Vor einiger Zeit habe ich einen Beitrag über bekennende Satanisten gesehen. Die klangen ganz vernünftig. Sie distanzierten sich von blutigen Ritualen und Gewalttaten extremer Gruppierungen dieser Szene. Der wesentliche Inhalt ihrer Anschauung ist ein selbstbestimmtes eigenverantwortliches Leben, in dem sie sich keine Selbstbeschränkungen auferlegen und keinen Genuß versagen, nur weil das Jemand von ihnen fordert. Schwäche und Gefühlsduselei mögen sie nicht.

Inzwischen ist mir klar, warum das so vernünftig klang: Außer vielleicht der äußeren Erscheinung entspricht das dem Idealbild des Erfolgsmenschen, welches uns täglich von solchen Menschen über solche Menschen vermittelt wird. Wenn auch nicht Alle in der Lage sind, dieses Ideal zu erreichen, versuchen doch Viele, ihm möglichst nahezukommen.

Besonders erwähnenswert finde ich in dem Zusammenhang, daß nach einer soziologischen Untersuchung (die genaue Quelle weiß ich nicht mehr, der Beitrag darüber kam im Deutschlandfunk) die "Null-Bock-Generation" einer neuen, erfolgsorientierten Platz gemacht hat. Dazu führt aus meiner Sicht eine fatale Mischung aus propagiertem Individualismus, materiellem Heilsversprechen und Schüren von Zukunftsängsten - und wieder genau seitens derer, die diesen Weg bereits gegangen sind.

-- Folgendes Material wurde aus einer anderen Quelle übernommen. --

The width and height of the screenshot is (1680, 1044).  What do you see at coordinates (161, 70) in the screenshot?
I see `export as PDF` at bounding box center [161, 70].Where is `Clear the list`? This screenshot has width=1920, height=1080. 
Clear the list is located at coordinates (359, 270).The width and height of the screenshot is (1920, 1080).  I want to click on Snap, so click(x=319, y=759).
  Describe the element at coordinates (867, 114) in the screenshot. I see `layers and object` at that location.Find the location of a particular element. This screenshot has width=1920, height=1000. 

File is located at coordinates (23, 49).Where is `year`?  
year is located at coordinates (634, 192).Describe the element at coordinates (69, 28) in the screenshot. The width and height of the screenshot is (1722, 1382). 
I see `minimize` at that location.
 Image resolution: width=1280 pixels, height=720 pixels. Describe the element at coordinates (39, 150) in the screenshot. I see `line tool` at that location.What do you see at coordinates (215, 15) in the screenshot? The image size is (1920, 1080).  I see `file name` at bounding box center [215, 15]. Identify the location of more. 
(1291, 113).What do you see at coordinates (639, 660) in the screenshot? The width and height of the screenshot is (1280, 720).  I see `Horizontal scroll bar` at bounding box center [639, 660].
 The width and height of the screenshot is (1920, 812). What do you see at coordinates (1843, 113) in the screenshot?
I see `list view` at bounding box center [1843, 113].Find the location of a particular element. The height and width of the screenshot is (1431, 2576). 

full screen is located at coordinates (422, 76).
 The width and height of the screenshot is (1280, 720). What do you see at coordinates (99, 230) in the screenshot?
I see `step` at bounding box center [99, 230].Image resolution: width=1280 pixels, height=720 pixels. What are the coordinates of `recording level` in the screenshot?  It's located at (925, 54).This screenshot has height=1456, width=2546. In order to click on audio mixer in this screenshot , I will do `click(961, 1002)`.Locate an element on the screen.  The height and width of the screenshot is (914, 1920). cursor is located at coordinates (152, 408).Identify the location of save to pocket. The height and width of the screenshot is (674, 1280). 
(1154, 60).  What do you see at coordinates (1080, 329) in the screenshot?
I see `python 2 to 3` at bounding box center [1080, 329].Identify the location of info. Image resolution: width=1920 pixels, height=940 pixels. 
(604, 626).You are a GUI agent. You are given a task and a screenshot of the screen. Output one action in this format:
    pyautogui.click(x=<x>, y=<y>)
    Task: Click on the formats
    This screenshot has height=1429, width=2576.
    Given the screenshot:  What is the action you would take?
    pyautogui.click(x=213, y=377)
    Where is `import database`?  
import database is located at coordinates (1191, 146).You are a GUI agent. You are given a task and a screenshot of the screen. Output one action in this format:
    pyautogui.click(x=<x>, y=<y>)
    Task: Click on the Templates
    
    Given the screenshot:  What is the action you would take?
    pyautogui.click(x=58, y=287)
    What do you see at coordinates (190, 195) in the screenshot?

Stellt Euch vor, Satan hätte seine Herrschaft längst angetreten - und keiner kriegt's mit, weil ihm die Mehrheit bereits folgt. Er hat weder Schwanz noch Pferdefuß, hat Schwefelgestank gegen dezentes Herrenparfum getauscht, Fell gegen Anzug und fährt vielleicht sonntags mit seinem Mercedes zur Messe. Er versucht auch nicht mehr Einzelne zwecks Erwerb ihrer Seele, sondern zieht sie scharenweise durch Auftritte vor Kameras und über Mikrofone auf seine Seite.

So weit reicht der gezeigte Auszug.